YOUR OBJECTIVE:
Transcribe each entry so that it matches the original exactly.

WORKING DATA:

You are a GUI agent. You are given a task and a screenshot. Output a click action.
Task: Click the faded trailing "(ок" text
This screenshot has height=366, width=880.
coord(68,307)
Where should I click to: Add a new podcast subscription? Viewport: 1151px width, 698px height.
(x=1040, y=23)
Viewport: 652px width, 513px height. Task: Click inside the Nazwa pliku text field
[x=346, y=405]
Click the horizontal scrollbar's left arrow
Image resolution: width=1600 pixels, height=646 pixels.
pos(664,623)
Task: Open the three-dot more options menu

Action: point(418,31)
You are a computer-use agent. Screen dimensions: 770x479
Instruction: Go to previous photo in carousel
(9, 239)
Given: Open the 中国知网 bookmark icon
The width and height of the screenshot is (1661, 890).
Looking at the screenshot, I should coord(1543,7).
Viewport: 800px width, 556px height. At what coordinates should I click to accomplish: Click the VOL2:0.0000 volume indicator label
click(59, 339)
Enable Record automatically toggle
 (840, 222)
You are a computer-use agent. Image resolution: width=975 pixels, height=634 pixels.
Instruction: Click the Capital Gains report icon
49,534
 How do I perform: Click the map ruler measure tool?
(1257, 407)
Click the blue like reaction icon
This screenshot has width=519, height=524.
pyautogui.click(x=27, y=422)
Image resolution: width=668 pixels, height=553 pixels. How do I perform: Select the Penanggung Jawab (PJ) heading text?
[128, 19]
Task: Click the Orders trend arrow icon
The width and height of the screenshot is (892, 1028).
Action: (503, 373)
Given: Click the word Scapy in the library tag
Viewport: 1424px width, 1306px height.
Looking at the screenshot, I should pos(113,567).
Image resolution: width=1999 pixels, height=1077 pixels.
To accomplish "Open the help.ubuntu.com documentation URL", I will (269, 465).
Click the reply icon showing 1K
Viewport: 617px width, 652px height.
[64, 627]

EXPECTED OUTPUT:
You are a GUI agent. You are given a task and a screenshot. Output a click action.
Task: Click the faded trailing "(ок" text
This screenshot has height=366, width=880.
coord(68,307)
Where should I click to: Add a new podcast subscription? Viewport: 1151px width, 698px height.
(x=1040, y=23)
Viewport: 652px width, 513px height. Task: Click inside the Nazwa pliku text field
[x=346, y=405]
Click the horizontal scrollbar's left arrow
Image resolution: width=1600 pixels, height=646 pixels.
pos(664,623)
Task: Open the three-dot more options menu

Action: point(418,31)
You are a computer-use agent. Screen dimensions: 770x479
Instruction: Go to previous photo in carousel
(9, 239)
Given: Open the 中国知网 bookmark icon
The width and height of the screenshot is (1661, 890).
Looking at the screenshot, I should coord(1543,7).
Viewport: 800px width, 556px height. At what coordinates should I click to accomplish: Click the VOL2:0.0000 volume indicator label
click(59, 339)
Enable Record automatically toggle
 (840, 222)
You are a computer-use agent. Image resolution: width=975 pixels, height=634 pixels.
Instruction: Click the Capital Gains report icon
49,534
 How do I perform: Click the map ruler measure tool?
(1257, 407)
Click the blue like reaction icon
This screenshot has width=519, height=524.
pyautogui.click(x=27, y=422)
Image resolution: width=668 pixels, height=553 pixels. How do I perform: Select the Penanggung Jawab (PJ) heading text?
[128, 19]
Task: Click the Orders trend arrow icon
The width and height of the screenshot is (892, 1028).
Action: (503, 373)
Given: Click the word Scapy in the library tag
Viewport: 1424px width, 1306px height.
Looking at the screenshot, I should pos(113,567).
Image resolution: width=1999 pixels, height=1077 pixels.
To accomplish "Open the help.ubuntu.com documentation URL", I will (269, 465).
Click the reply icon showing 1K
Viewport: 617px width, 652px height.
[64, 627]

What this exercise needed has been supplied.